The move highlights the difficulty Washington is having carrying out the evacuations following the Taliban’s swift takeover.
American and Delta said they would start relief flights on Monday.
Meanwhile, British soldiers desperately shouted for medics and stretchers, as unconscious people were carried away, many being pronounced dead and covered in white sheets, according to a Sky News report on Saturday.
Other paratroopers tried to pull people – including young children – from the chaos, and stood atop compound walls, spraying the crowd with hoses to try and cool them down, as medics dashed between casualties.
There were also scenes of people left injured and bloodied, sat amongst piles of papers and discarded clothes near the site, while others stood shoulder to shoulder, amid sounds of screams and gunshots, the Sun reports.

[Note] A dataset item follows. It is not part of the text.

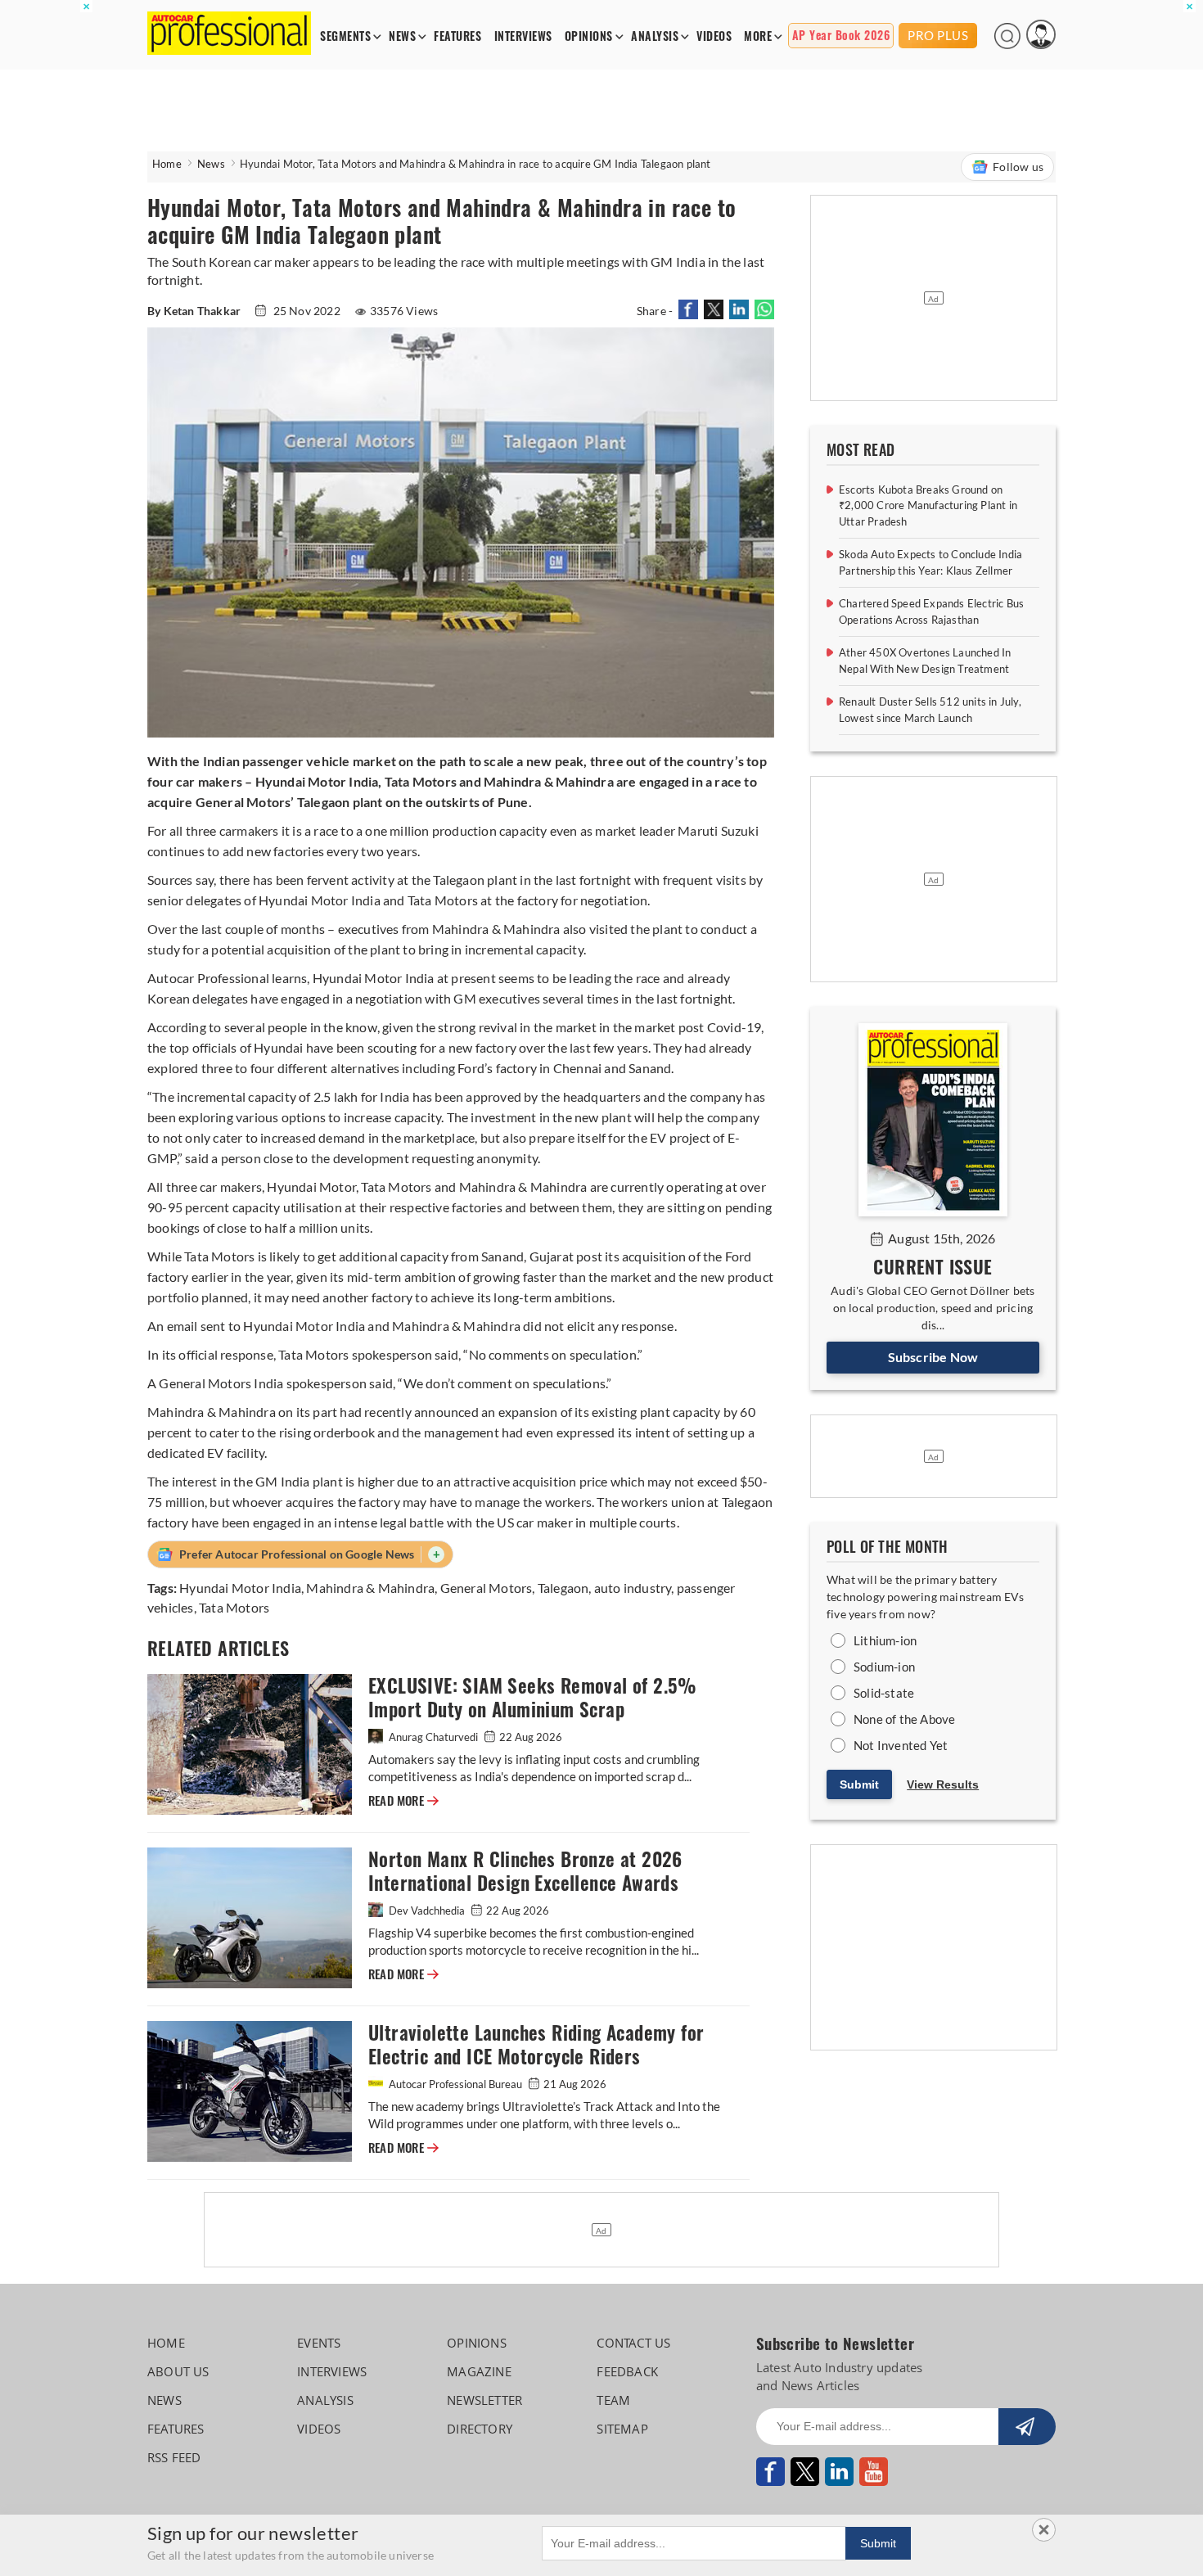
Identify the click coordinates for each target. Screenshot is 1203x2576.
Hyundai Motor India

Tweeting from the airport this afternoon, journalist Kim Sengupta said he had witnessed ‘four people, all women, die from the heat and crush’.
Sky News’ chief correspondent Stuart Ramsay also reported that people at the front of the crowd of thousands were being ‘crushed to death’, in what he described it as ‘the worst day by far’ at Kabul airport.
In a sign the crisis at Kabul is deepening, Germany’s government today warned that access to the airport is not often possible’ and that the area remains ‘extremely dangerous’.